=== Data shown ===

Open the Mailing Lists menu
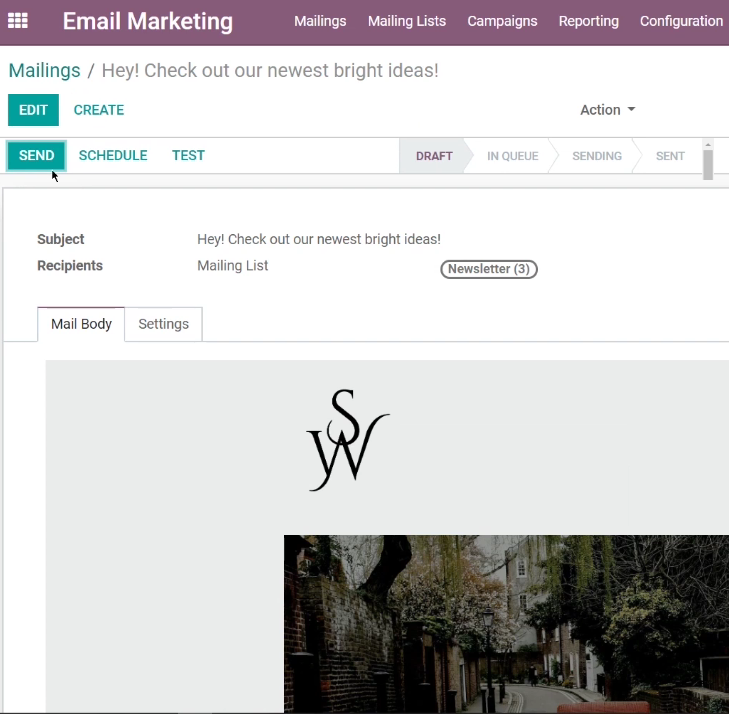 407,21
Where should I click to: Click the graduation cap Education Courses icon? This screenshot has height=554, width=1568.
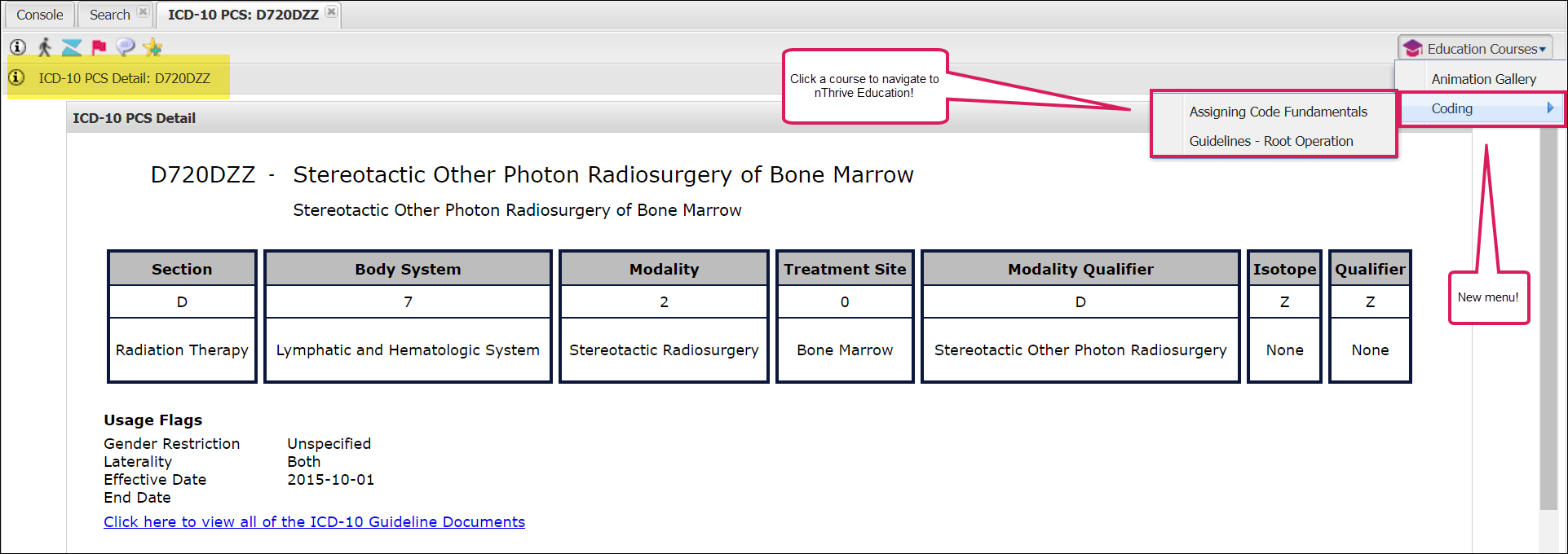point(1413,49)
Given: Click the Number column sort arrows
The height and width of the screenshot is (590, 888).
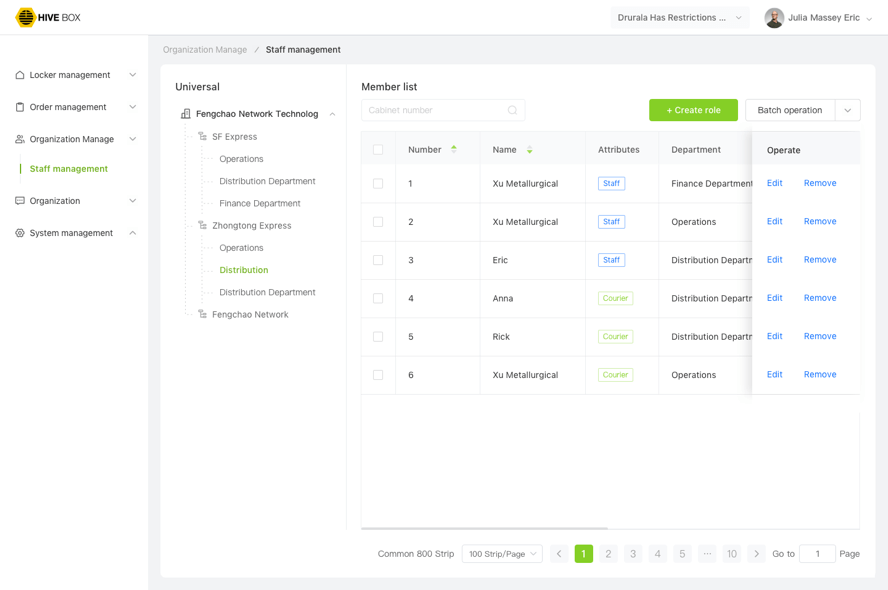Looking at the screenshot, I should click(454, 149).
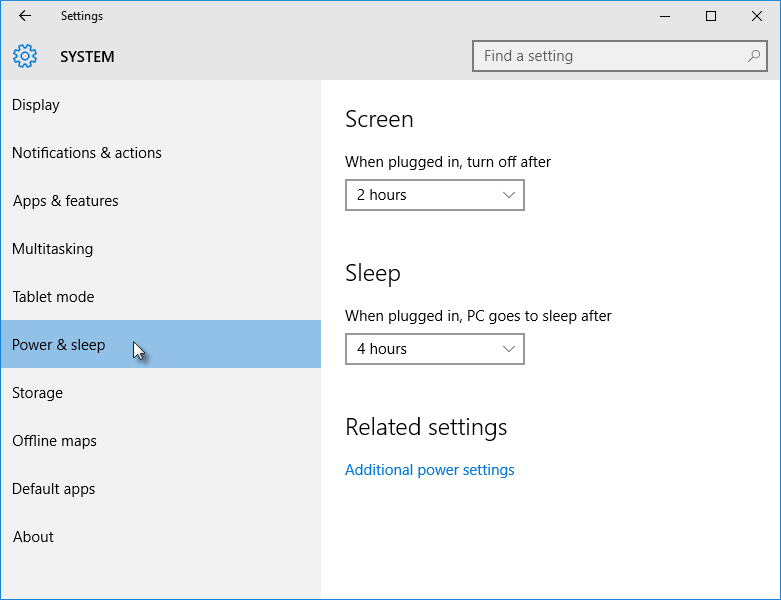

===

» Exercise instructions:
Only the lines from the one containing "The height and" through the last line of the entries above belong in the copy; reproduce them exactly and drop every picture.

» Task result:
The height and width of the screenshot is (590, 888).
Looking at the screenshot, I should click(454, 149).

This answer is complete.